In zwei Wochen steht die Europawahl an. Entsprechend ist das Foyer der Studiobühne in Memmingen mit Tragetaschen, Bleistiften oder kleinen Notizblöcken ausgelegt, die dafür werben, zur Wahl zu gehen. Für den Spielraum selbst hat Inés Díaz Naufal ein gemeinsames Grundbühnenbild geschaffen: eine Vorhangschiene zum Anschluss und eine kleine Rampe mit Podest und Geländer. Weitere Requisiten werden je nach Bedarf eingeschoben, Auf- und Abgänge gehen an diesem Spielort nur durch laut klappernde Türen backstage.
Drei Stücke zu Europa
Von den drei Stücken ist „Schaum“ von Dudda dramaturgisch ein konventionelles Psychodrama. Die erfolgreiche Unternehmerin Susanne – sie produziert den besten Apfelschaum der Welt – hat einen Gehirntumor. Delia Rachel Bauen spielt in der Inszenierung von Paula Regine Erb den Wechsel von selbstbewusster Haltung und den Anfällen, die zu einer vorübergehenden Absenz führen, groß aus – zumal in einem Europa, das nach einem Vulkanausbruch in Asche verhüllt und kalt ist. Gefolgt von Georg (Sebastian Egger), ihrem einstigen Liebhaber, sucht sie mit Theodor, dem Levi Roberta Kuhr zarte Töne gibt, einen Erben.

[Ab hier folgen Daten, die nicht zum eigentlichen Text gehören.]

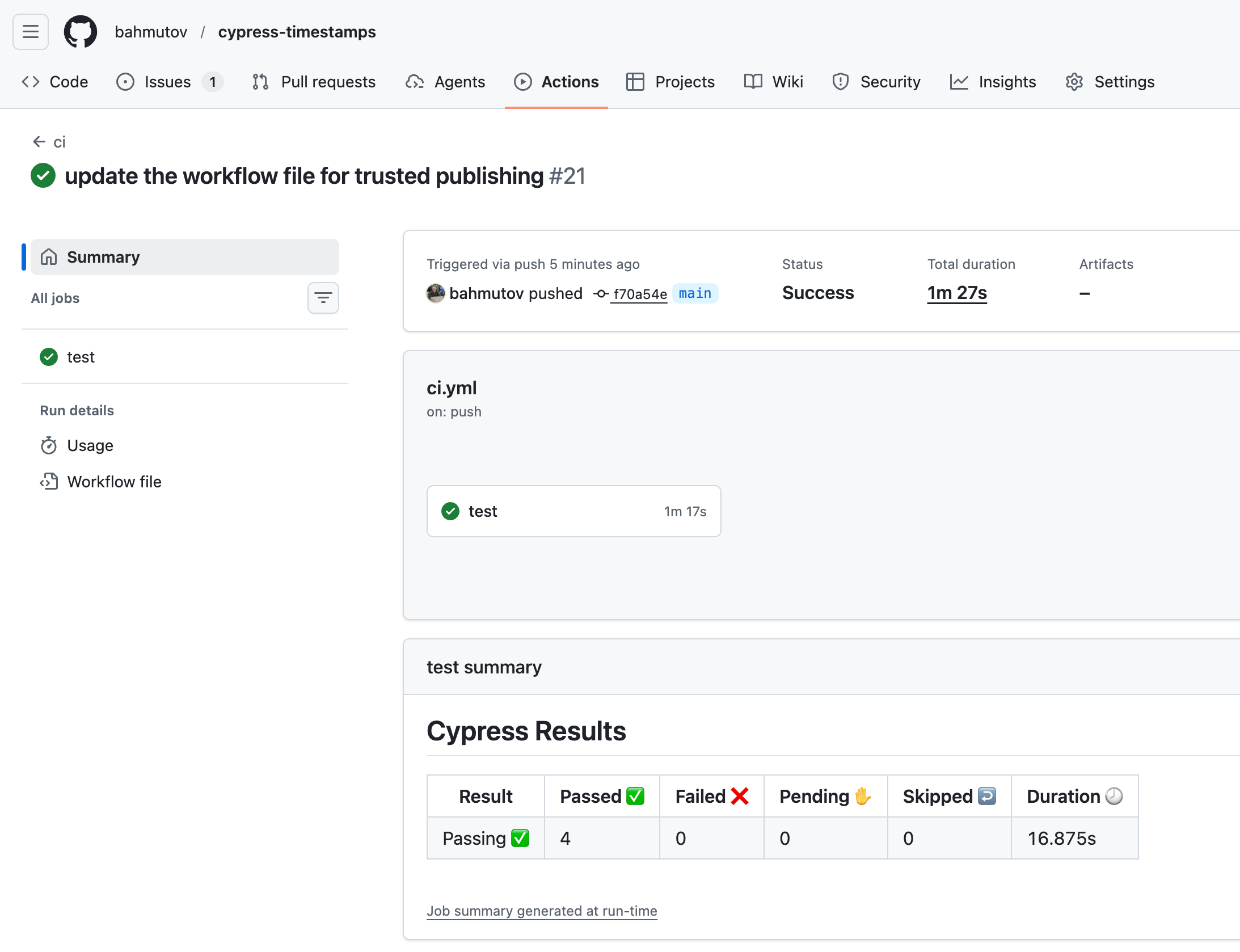Open Insights via its graph icon
The height and width of the screenshot is (952, 1240).
coord(958,82)
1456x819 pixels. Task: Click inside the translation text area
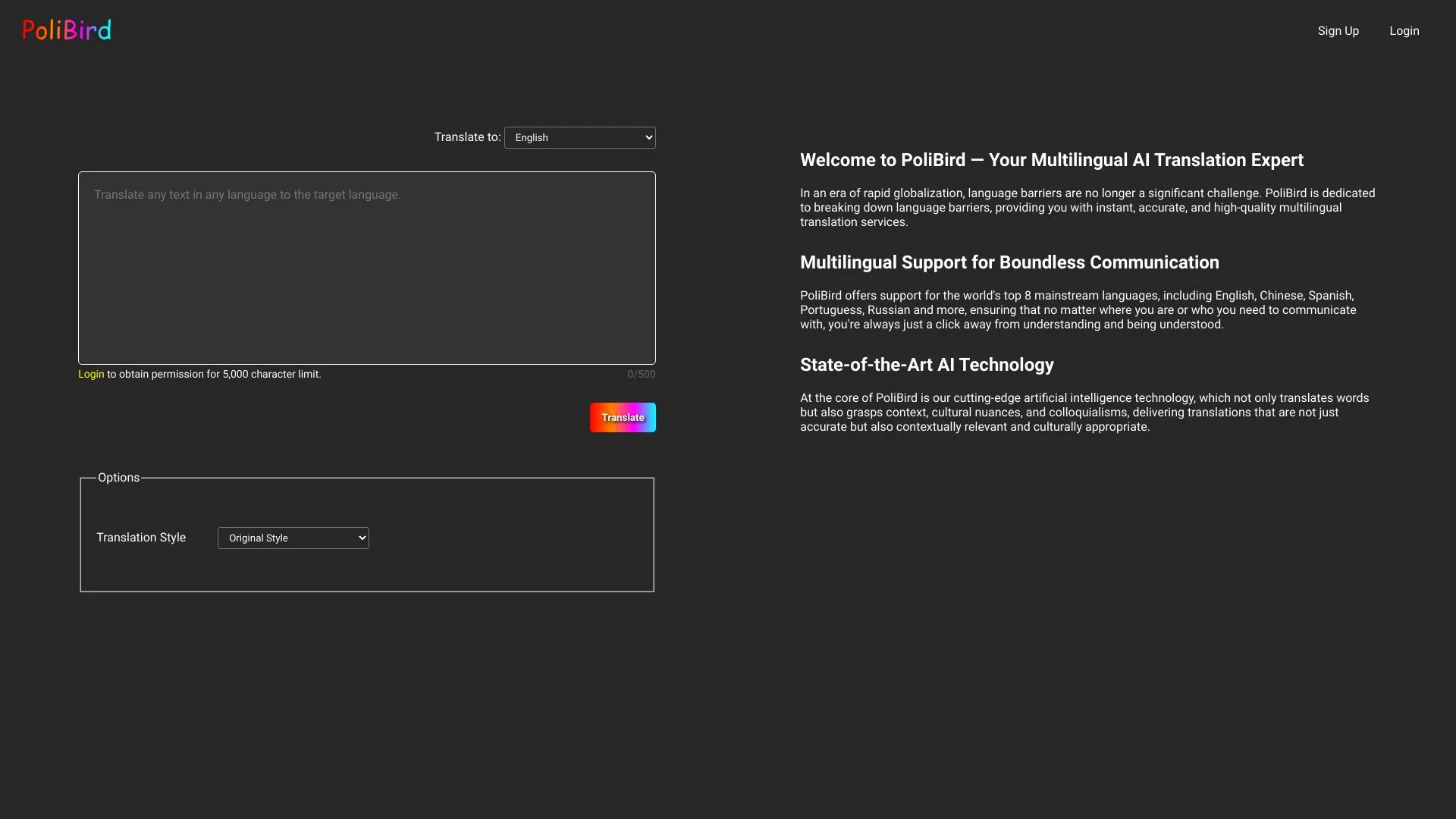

Aber der lehnt es ab, die Fabrik zu übernehmen. Er hat sich in die Einsamkeit Kretas zurückgezogen, um die zurückkehrenden Mönchrobben zu beobachten: Weil durch den Vulkanausbruch der Massentourismus zum Erliegen gekommen ist, kann die Natur sich wieder ihre Räume erobern.
Sprachlich ausgefeilt ist der Dialog „Wir“ von Judith Bethke. Madita Scülfort inszeniert ein aggressives Spiel zwischen Michael Naroditski als Ich und Linda Prinz als Du. Beide ringen um eine gemeinsame Identität als Wir. Zum Ende, nachdem sich eine vorsichtige Annäherung angebahnt hat, wird es mit den Reflektionen über den Schengenraum appellhaft. Stark sind die Assoziationen, die sich über die Farbe Blau der Europafahne ergeben. Mit Videos (David Lindert) auf kleinen weißen herabhängenden Stoffbahnen wird dieses assoziationsreiche Sprachspiel illustriert.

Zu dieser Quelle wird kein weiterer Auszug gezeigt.